→ **WHAT YOU HAVE TO DO**
Return exactly the lines that run from the one with "At what coordinates" to the last line of the entries below, both included, and nothing else.

→ **MATERIAL PROVIDED**
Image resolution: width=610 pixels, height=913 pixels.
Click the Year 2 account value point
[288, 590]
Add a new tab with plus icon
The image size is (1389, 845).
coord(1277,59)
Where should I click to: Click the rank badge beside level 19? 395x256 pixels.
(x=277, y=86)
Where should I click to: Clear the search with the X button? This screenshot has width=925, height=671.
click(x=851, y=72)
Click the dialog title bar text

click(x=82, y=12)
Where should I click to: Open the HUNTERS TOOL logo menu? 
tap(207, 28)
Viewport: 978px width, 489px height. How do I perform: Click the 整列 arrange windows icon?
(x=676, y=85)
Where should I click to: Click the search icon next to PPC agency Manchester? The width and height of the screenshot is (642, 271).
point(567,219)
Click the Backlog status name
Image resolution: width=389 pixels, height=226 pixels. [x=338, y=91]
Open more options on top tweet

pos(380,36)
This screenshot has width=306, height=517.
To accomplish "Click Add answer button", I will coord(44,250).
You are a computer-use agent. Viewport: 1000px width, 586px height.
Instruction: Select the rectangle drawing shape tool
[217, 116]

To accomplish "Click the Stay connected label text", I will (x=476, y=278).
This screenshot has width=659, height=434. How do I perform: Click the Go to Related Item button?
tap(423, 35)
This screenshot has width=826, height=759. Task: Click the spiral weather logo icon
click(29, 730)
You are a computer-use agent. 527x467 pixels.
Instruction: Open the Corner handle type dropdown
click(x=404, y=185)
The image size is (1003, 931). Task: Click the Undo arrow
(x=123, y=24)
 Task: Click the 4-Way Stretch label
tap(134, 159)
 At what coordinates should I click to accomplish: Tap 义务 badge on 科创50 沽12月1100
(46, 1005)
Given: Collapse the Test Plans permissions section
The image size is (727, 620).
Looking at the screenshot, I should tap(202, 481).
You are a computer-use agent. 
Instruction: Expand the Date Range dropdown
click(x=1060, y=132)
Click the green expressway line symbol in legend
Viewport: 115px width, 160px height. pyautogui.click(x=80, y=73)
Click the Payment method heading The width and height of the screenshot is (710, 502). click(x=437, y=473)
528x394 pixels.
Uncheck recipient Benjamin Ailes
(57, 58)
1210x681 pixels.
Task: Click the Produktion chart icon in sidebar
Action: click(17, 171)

→ **RESULT**
 At what coordinates should I click to accomplish: Tap 义务 badge on 科创50 沽12月1100
(46, 1005)
Given: Collapse the Test Plans permissions section
The image size is (727, 620).
Looking at the screenshot, I should tap(202, 481).
You are a computer-use agent. 
Instruction: Expand the Date Range dropdown
click(x=1060, y=132)
Click the green expressway line symbol in legend
Viewport: 115px width, 160px height. pyautogui.click(x=80, y=73)
Click the Payment method heading The width and height of the screenshot is (710, 502). click(x=437, y=473)
528x394 pixels.
Uncheck recipient Benjamin Ailes
(57, 58)
1210x681 pixels.
Task: Click the Produktion chart icon in sidebar
Action: click(17, 171)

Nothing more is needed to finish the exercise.